Electrical and Structural Dual Function of Oxygen Vacancies for Promoting Electrochemical Capacitance in Tungsten Oxide.

Intrinsic defects, including oxygen vacancies, can efficiently modify the electrochemical performance of metal oxides. There is, however, a limited understanding of how vacancies influence charge storage properties. Here, using tungsten oxide as a model system, an extensive study of the effects of structure, electrical properties, and charge storage properties of oxygen vacancies is carried out using both experimental and computational techniques. The results provide direct evidence that oxygen vacancies increase the interlayer spacing in the oxide, which suppress the structural pulverization of the material during electrolyte ion insertion and removal in prolonged stability tests.
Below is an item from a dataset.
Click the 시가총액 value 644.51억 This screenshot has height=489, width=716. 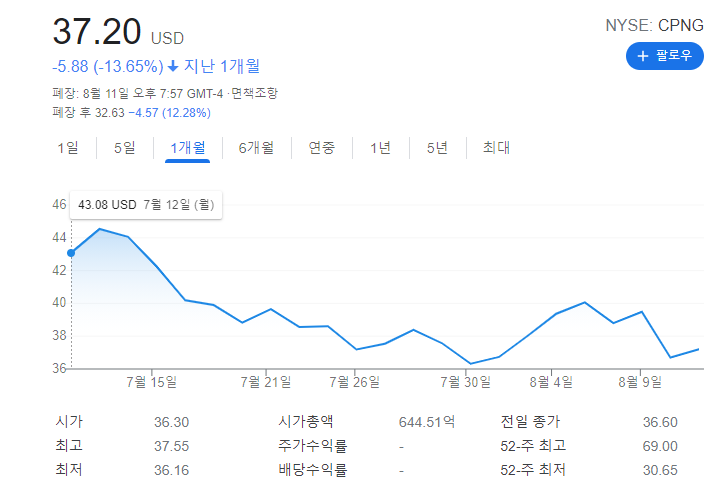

Specifically, no capacitive decay is detected after 30 000 cycles. The medium states and charge storage mechanism of oxygen-deficient tungsten oxide throughout electrochemical charging/discharging processes is studied. The enhanced rate capability of the oxygen-deficient WO3- x is attributed to improved charge storage kinetics in the bulk material. The WO3- x electrode exhibits the highest capacitance in reported tungsten-oxide based electrodes with comparable mass loadings. The capability to improve electrochemical capacitance performance of redox-active materials is expected to open up new opportunities for ultrafast supercapacitive electrodes.